=== TASK SET ===
1. In the economics flashcards below, what does plant capacity consist of?
2. Please extend the economics flashcards below from their final card.
---------- SUPPLIED PASSAGE ----------
Chapter 6 Flashcards
What are economic cost?
Economic costs are the payments a firm must make or the income it must provide to attract the resources it needs away from alternative production opportunities.
What is explicit costs?
Explicit costs are the monetary payments it makes to those who supply labour services, materials, fuels, transportation services etc. Explicit costs are payments for the use of resources owned by others
What are implicit costs?
Implicit costs are the opportunity costs of using its self-owned, self-employed resources. To firms, implicit costs are the money payments that self-employed resources could have earned in their best alternative use.
What are normal profits?
Normal profit is the payment made by a firm to obtain and retain entrepreneurial ability or the minimum income entrepreneurial ability must receive to induce it to perform entrepreneurial function for a firm.
Which costs are required to retain resources in a line of production?
In cost of production all the costs -explicit and implicit, including a normal profit, are required to attract and retain resources in a specific line of production.
How is economic costs and opportunity cost related?
For economists, a firm’s economic costs are the opportunity costs of resources used whether those resources are owned by others or the firm.
What is the difference between economic profit and accounting profit?
Economic profit includes implicit and explicit costs, its total revenue less economic costs. Accounting profit only identifies explicit costs
How is economic profit calculated?
Economic profit= Total revenue - Economic cost
What is economic profit?
- An economic profit is not a cost because it is a return in excess of the normal profit that is required to retain the entrepreneur in a particular line of production.
- Even if the economic profit is zero, the entrepreneur still has explicit and implicit costs including normal profit.
What is plant capacity?
Plant capacity is the size of the factory building, the amount of machinery and equipment and other capital resources
What is a short run?
A short run is a period that is too brief for a firm to alter its plant’s capacity but it is long enough to permit a change in the degree to which the fixed plant is fixed. Its long enough for you to change all your factors of production except one
What is a long run?
---------- DATA SHOWN ----------
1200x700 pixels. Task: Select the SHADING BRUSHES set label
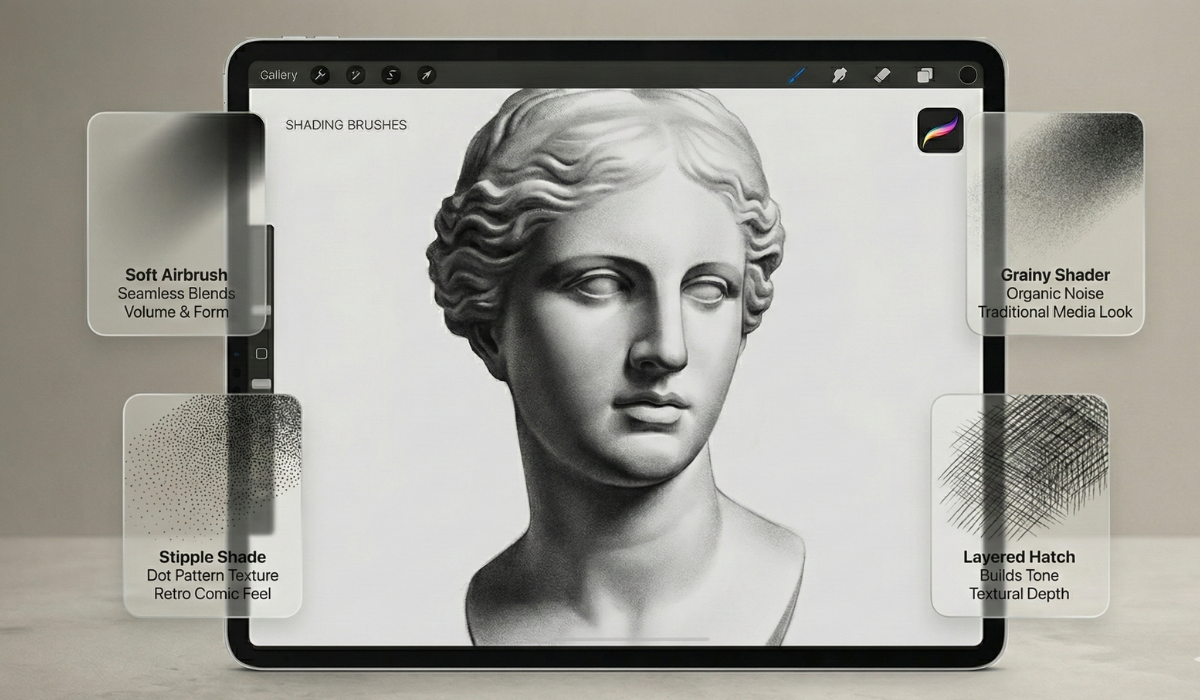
----------
=== RESPONSES BY TASK ===
1. The size of the factory building, the amount of machinery and equipment, and other capital resources.

2.
A long run is a period long enough for a firm to adjust all resources that it employs, all amounts of their inputs are used.
What is the difference between short run and long run?
The short run is fixed plant period, the long run is a variable-plant period
What is total product?
Total product (TP) - total quantity or total output of a particular good or service produced
What is marginal product?
Marginal product (MP) - the extra output or added product associated with adding a unit of a variable resource to the production process. MP = TP/input
What is average product?
Average product (AP) - output per unit of input. AP=TP/input
What is the law of diminishing returns?
The law of diminishing returns is that successive units of a variable resource are added to a fixed resource, beyond some point the (extra) marginal product that can be attributed to each additional unit of the variable resource decline.
What are assumptions in the law of diminishing returns?
The law of diminishing returns assumes that technology is fixed and the techniques of production do not change and are at equal quantity
What are the three phases of total product?
It rises initially at an increasing rate; then it increases, but at a diminishing rate; finally, after reaching a maximum, it declines
What is the marginal product curve?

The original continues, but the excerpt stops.